If a line in the records below contains the word "second", return that line.

===== Available data

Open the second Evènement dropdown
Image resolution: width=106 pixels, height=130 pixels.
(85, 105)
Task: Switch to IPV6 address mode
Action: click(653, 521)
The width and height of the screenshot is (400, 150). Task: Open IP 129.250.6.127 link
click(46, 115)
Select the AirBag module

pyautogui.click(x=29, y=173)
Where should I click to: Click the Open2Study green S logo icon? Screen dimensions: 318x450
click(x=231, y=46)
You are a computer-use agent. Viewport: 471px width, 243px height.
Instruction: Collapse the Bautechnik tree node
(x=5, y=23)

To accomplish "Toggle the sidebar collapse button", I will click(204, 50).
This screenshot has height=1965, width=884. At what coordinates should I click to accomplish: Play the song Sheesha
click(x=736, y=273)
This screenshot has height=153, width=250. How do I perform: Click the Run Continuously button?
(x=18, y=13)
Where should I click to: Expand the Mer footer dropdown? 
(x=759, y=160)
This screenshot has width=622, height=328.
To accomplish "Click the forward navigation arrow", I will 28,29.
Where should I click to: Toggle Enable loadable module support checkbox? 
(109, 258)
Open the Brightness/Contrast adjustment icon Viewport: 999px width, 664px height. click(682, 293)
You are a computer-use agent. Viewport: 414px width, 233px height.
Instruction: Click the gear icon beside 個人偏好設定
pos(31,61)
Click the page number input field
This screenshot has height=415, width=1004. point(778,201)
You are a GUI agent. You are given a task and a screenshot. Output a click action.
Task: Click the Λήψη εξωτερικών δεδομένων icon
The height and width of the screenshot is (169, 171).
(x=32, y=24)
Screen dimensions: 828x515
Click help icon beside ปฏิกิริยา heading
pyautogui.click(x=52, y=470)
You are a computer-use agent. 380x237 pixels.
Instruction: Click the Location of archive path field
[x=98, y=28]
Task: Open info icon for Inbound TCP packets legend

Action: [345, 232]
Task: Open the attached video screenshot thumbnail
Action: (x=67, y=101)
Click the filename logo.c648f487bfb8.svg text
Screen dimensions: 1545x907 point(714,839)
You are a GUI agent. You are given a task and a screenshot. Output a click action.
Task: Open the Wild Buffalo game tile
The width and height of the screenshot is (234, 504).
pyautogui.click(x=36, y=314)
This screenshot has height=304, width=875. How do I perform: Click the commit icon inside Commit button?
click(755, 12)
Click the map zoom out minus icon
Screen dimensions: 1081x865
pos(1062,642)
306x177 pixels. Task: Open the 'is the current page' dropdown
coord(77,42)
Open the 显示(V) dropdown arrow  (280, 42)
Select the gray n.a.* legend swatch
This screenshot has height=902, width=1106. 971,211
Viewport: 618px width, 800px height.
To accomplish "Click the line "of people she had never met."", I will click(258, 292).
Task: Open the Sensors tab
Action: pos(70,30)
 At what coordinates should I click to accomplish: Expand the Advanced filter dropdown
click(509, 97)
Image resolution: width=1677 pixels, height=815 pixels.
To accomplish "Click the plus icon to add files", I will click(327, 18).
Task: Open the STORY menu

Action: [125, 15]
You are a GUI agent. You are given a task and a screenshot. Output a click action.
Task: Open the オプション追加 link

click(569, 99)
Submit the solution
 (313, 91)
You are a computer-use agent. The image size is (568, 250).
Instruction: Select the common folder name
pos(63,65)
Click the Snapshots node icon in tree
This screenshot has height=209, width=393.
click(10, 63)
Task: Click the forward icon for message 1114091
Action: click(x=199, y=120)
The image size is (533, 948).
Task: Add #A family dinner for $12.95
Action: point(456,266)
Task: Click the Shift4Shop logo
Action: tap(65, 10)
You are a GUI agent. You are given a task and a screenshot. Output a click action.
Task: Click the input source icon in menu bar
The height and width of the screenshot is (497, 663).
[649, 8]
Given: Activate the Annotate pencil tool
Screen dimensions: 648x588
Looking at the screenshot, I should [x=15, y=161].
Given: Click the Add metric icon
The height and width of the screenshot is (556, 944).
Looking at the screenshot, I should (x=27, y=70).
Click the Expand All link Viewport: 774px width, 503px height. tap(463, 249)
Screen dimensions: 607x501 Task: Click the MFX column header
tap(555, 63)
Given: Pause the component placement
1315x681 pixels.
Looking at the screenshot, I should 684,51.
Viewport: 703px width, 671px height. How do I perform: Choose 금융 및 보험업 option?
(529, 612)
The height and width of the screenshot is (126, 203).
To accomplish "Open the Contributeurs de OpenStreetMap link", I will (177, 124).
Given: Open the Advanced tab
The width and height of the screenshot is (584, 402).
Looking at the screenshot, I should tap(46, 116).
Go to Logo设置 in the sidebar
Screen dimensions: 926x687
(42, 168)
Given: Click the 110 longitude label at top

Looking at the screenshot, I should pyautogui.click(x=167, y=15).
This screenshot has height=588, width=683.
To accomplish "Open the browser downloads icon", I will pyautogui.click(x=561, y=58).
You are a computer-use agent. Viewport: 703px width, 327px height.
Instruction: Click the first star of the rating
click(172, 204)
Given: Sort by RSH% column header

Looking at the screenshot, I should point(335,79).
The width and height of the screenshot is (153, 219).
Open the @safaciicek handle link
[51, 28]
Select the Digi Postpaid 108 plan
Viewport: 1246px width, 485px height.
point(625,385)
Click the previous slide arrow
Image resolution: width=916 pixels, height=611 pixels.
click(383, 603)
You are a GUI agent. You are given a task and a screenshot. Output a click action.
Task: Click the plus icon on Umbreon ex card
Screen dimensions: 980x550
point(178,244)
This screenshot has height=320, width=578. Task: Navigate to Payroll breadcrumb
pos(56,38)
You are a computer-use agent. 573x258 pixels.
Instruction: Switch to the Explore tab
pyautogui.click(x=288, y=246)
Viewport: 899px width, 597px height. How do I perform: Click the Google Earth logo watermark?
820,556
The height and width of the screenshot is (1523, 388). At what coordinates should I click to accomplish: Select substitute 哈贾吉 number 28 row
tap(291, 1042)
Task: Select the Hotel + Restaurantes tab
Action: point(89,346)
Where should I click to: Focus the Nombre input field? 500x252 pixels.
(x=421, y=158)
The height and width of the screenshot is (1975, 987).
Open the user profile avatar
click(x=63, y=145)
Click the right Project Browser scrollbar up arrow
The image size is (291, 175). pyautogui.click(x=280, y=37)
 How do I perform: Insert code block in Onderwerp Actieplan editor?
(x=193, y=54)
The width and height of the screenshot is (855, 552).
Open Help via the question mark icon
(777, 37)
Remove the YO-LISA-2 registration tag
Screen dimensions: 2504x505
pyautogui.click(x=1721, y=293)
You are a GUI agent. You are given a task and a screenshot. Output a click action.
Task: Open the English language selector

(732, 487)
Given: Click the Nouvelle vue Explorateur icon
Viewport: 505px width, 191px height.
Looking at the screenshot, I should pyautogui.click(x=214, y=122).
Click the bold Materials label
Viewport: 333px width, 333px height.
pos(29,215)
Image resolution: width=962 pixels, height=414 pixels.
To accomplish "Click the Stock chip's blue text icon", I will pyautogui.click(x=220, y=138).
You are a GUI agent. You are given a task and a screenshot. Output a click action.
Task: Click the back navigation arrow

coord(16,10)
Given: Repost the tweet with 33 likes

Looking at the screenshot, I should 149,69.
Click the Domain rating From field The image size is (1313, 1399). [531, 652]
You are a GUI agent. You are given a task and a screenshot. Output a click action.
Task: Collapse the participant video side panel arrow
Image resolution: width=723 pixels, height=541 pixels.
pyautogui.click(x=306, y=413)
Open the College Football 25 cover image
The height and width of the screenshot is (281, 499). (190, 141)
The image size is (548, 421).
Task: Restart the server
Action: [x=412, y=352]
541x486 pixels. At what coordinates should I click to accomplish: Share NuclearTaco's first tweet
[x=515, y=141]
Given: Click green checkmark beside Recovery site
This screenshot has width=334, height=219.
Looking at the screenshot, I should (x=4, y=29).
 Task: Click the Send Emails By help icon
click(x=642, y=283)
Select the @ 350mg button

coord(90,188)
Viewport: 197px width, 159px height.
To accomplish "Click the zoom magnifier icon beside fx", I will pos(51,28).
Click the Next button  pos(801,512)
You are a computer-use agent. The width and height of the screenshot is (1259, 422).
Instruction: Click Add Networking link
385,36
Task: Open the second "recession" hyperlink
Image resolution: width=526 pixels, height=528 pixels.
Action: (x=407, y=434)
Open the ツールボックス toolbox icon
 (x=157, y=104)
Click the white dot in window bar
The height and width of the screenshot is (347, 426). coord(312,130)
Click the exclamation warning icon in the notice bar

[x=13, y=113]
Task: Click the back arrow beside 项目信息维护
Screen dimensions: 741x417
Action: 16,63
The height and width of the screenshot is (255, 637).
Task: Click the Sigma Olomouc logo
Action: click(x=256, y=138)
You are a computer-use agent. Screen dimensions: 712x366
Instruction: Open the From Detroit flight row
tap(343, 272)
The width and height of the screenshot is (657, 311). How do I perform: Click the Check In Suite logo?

==========

> _Task solution_:
Open the second Evènement dropdown
Task: Open the second "recession" hyperlink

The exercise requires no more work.